Ciao, mi chiamo Roberto e sono un appassionato di sviluppo software!
Mi occupo di programmazione, e tutto ciò che ruota attorno a questo argomento, da ormai parecchi anni.
Ho iniziato (come la maggior parte dei miei colleghi) con lo sviluppo di siti web in PHP, arrivando ad oggi con esperienza in diverse tecnologie: Microsoft.NET, Java, C++ , JavaScript e tanti altri (ho serie difficoltà a ricordare tutti i problemi di cui mi sono occupato e, onestamente, anche quelli di cui sono stato il principale artefice).

Ho un difetto: mi annoio facilmente, forse questo è il motivo per cui mi piace sempre cambiare, che sia la tecnologia o l’approccio al problema, dopo un po sento l’esigenza di dover rimettere in gioco tutto ciò che ho fatto ed evolvere in qualcosa di completamente diverso e, pensandoci, non è forse proprio questo il bello del nostro lavoro?

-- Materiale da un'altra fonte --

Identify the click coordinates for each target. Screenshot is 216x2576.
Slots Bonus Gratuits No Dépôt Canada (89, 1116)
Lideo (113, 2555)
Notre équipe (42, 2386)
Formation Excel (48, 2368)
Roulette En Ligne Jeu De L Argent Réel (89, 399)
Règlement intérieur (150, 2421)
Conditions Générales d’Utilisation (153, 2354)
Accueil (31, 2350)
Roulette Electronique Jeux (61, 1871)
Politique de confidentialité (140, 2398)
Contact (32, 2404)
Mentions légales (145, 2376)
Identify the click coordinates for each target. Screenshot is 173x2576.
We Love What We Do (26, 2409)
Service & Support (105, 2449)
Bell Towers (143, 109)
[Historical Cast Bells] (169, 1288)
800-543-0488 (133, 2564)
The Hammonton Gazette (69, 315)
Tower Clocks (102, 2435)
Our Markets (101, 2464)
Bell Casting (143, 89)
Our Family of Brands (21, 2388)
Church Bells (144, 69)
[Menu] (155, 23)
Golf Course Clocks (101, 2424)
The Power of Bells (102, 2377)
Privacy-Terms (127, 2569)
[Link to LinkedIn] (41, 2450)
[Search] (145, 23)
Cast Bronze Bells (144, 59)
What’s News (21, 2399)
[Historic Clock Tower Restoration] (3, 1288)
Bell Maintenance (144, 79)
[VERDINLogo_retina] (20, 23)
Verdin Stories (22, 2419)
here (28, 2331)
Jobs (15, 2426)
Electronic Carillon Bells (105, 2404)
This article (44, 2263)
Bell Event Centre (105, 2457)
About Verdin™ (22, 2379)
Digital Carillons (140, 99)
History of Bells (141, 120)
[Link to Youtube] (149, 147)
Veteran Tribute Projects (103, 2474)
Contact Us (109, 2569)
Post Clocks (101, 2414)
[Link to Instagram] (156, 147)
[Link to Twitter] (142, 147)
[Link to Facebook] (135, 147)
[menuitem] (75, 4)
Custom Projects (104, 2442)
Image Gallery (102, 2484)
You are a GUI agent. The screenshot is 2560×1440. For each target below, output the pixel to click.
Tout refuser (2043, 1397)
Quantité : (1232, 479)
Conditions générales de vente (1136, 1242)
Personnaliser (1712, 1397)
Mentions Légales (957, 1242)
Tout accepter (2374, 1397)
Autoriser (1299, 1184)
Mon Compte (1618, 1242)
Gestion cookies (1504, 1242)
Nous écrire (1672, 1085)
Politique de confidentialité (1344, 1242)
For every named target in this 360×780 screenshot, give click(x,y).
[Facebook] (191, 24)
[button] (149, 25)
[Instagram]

Ho trascorso gli ultimi 10 anni in una società di informatica presente nella mia città, Matera. Nel tempo ho ricoperto diversi incarichi passando da “sviluppatore junior” (ma VERAMENTE junior!) fino ad arrivare ad oggi: Project Manager, Software Architect e Team Leader, in poche parole: responsabile tecnologico per la divisione Software Factory della stessa azienda per cui lavoro.

Ho avuto la fortuna di incontrare diverse persone che, nel tempo, hanno influenzato parecchio la mia carriera, il mio modo di vedere e percepire questo lavoro e che mi hanno portato ad essere ciò che sono: un ragazzo pieno di entusiasmo che ama il suo lavoro e che ha fatto dello stesso il suo hobby, il suo interesse principale e la sua ragione di vita, in pratica, forse è deprimente dirlo, non so cosa farei se non scrivessi codice (purtroppo, negli anni, è aumentato parecchio il mio contributo nella parte burocratica e amministrativa ma cerco e trovo sempre tempo per scrivere un po di buon codice, quasi come se fosse una pausa caffè).

In ogni caso tranquilli, non sono un disadattato cronico: ho una ragazza e altri hobby come il tennis, la fotografia, Stack Overflow e i LEGO.
Va be, forse gli ultimi due mi riportano nella fascia “disadattati cronici” della classifica in ogni caso!